The challenge of having a family and raising children is just another hurdle that Roblez has surmounted.

"One of the biggest challenges I had to face, to get to the point where I am today, would be balancing my time between my husband, kids, school and work," said Roblez. "It can be difficult and challenging because you want to spend a lot of time with your family, but you're tasked to be at work and school can take up most of your off time. It's hard, but doable with the right kind of support."

"I went on to receive my Bachelor's in Nutrition Science while working here," said Roblez. "It has always been a passion of mine and I wanted to study something I would really enjoy. I had a lot of long nights, but I graduated summa cum laude.
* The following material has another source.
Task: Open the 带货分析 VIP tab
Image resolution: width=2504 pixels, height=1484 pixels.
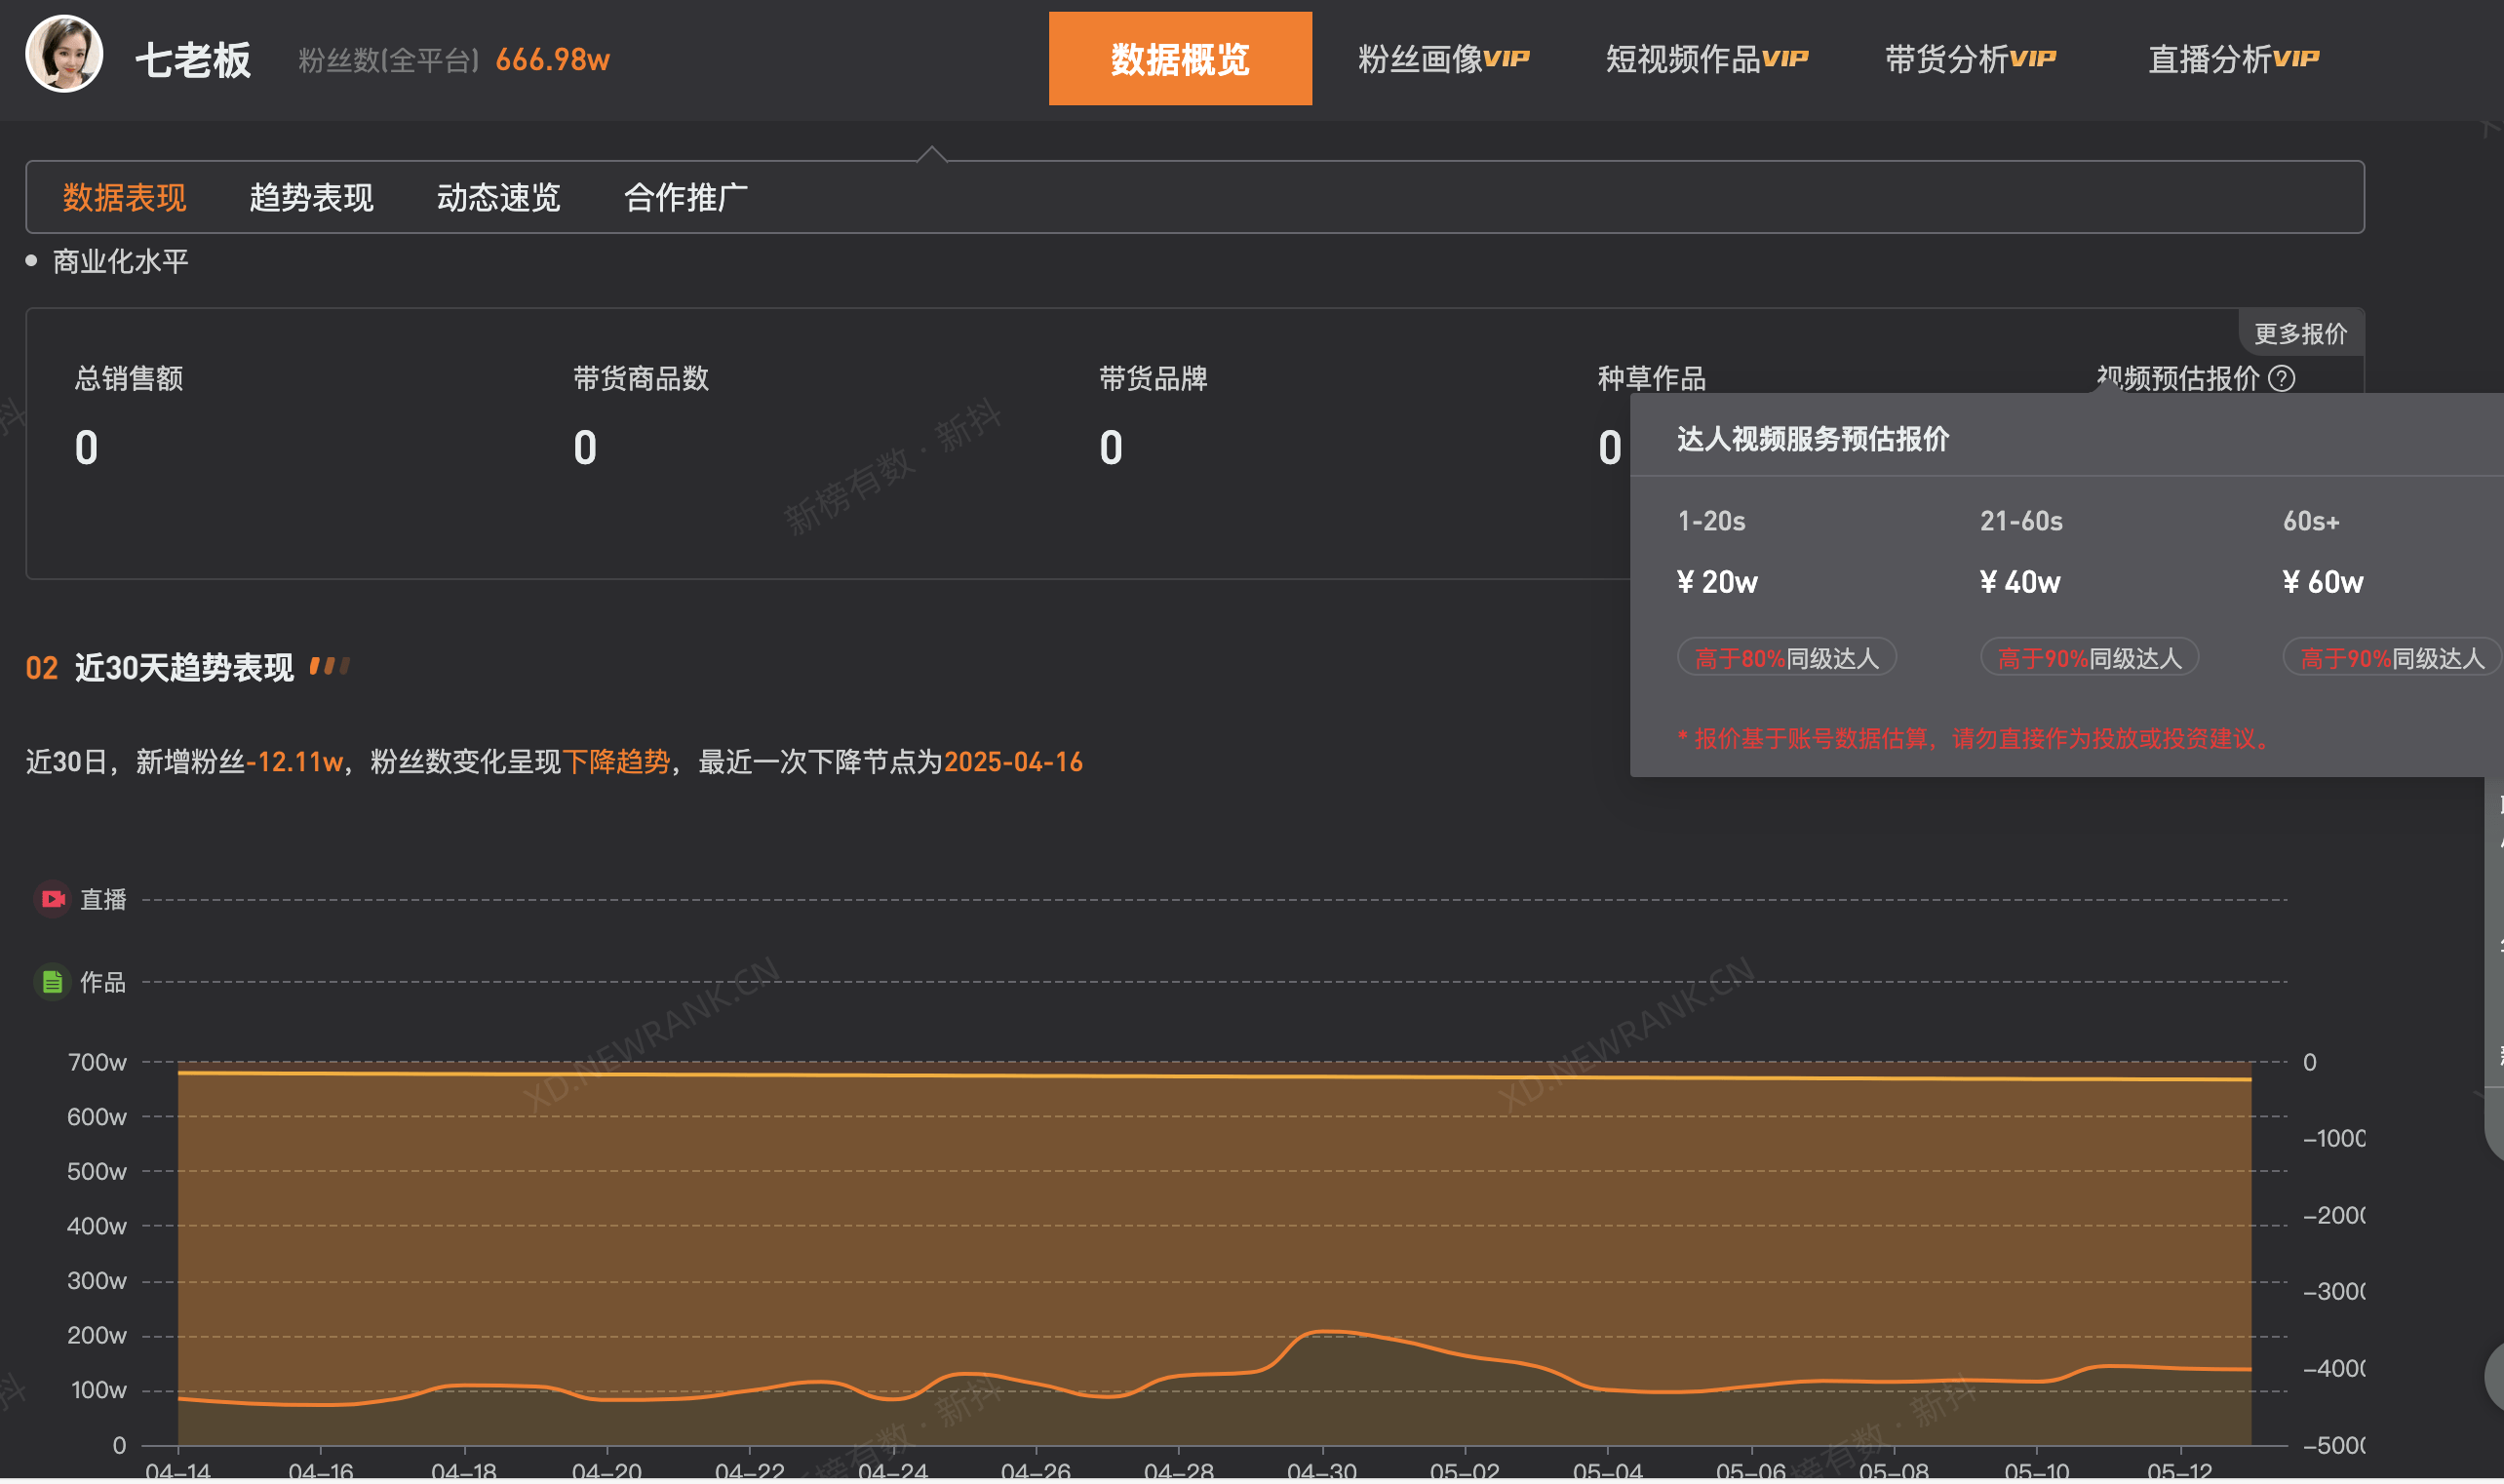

I am currently enrolled at Oklahoma University and working towards my Masters in Administrative Leadership. If it wasn't for the support of my spouse, Freddy Roblez, this would be very difficult to do on my own."

Roblez has seen and experienced much in her career, and she was willing to offer advice for others who want to have to succeed.

"Don't be intimidated by going into a male-dominated career field," said Roblez. "I think you have to be professional and set the standard for your environment. You can fall into the stereotype or you can come to work and set the bar and be professional regardless of gender."

"You can't climb the ladder to success with your hands in your pocket," said Roblez. "You have to work hard and cannot be afraid to get your hands dirty. Always let your work ethic speak for itself and your abilities."